The highs and lows of IMN’s 2016 US beneficial owners in securities lending conference (Premium)

We attended IMN’s beneficial owners in securities lending conference last week in Phoenix, Arizona. The conference was well attended, with an estimated 60 beneficial owners present and some 200 vendors. There were some interesting things said along with some mis-cues. The biggest hanging question was: where is this event heading? Our review is below.

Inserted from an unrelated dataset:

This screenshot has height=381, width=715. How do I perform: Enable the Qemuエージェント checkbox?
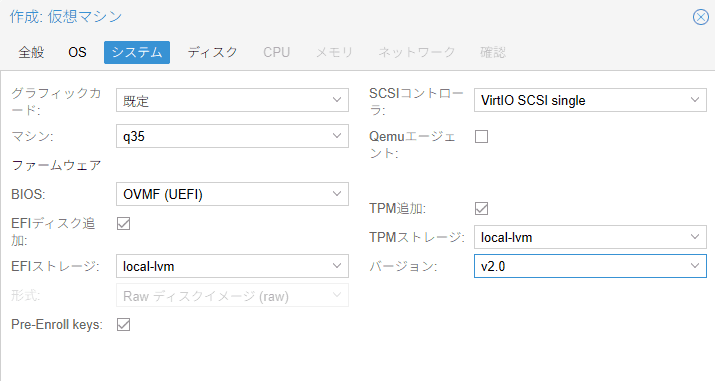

The crowd at the conference was upbeat: securities lending has returned from the gloom and doom and may have a bright future ahead of it. However, as one panelist noted, total revenues will be about flat with small beneficial owners dropping out and large ones collecting more of the pie. No agent lender was thinking to leave the market, a fact noted in a pointed question about how agents were reacting to a changing landscape.
Some choice quotes and observations:

  • “The CCP model doesn’t exist yet that works for us. We don’t do any CCP trades in 2016.” That’s a bad sign for securities lending CCPs, although on a later panel CCP representatives spoke actively about their plans and ideas. The US is really the Options Clearing Corp’s (OCC) market to lose. With US$143 billion average daily volume between dealers in the OCC’s securities lending CCP, they have a volume already built in to introduce beneficial owners and make it a smash hit. They need to take action though: while it is unlikely that they will face competition from Eurex or any other CCP in the near future, there is a possibility that US securities lending market participants will figure out other solutions if no CCP exists. That may make a late entrance much less exciting and/or necessary.
  • 30% of beneficial owners would be willing to lend without indemnification. 70% say no way. Conversely, 37% say that they would be willing to pay higher fees to keep indemnification and 63% say no.
  • Non-cash has the market aflutter, but there is a need for the SEC to approve changes to 15c3-3 that would allow ’40 Act mutual funds, then ERISA plans, to accept equities. There were multiple references to this across several panels. Even without the SEC change, Markit reports that US non-cash for equity lending has gone from 7% in 2009 to 35% in 2015.
  • The biggest problem with money market fund reform for institutional prime funds is the gates. This is no surprise, but a poll confirmed that 68% of beneficial owners saw this as the big problem. Most investors can live with liquidity or redemption fees, but few can live with not being able to pull the plug on their securities lending program and give cash back whenever they want to.
  • The funniest comment we heard: while banks are held back by regulations, other institutions “are not constrained by LCR, NSFR, YOLO…” That brought some well needed levity to a serious topic.
  • EquiLend is going live with Eurex’s Lending CCP. Along with EquiLend’s introduction of One File, that presents additional competition for Pirum.
  • The most frequent topic of conversation outside the panels was the potential of peer-to-peer lending, also called agency prime brokerage, where a beneficial owner is exposed to the credit of a hedge fund borrower directly without a prime broker taking a principal position.
  • A recurring problem with this event is that there is substantial repetition amongst the panels and not a lot of top-level coordination. That makes attending all the sessions a bit of a drag, sorry to say. There seems to be enough content for one day. The flip side is that agent lenders might need two days to get all their business is. IMN management will, we imagine, need to address this issue yet again. The networking is great; the panels individually are all good but collectively can wear you down.
  • The tech panel was out of place. It was a great panel but the panelists, all very competent (including our own former colleague Jonathan Cooper), were speaking to an audience that wasn’t invested in the topic.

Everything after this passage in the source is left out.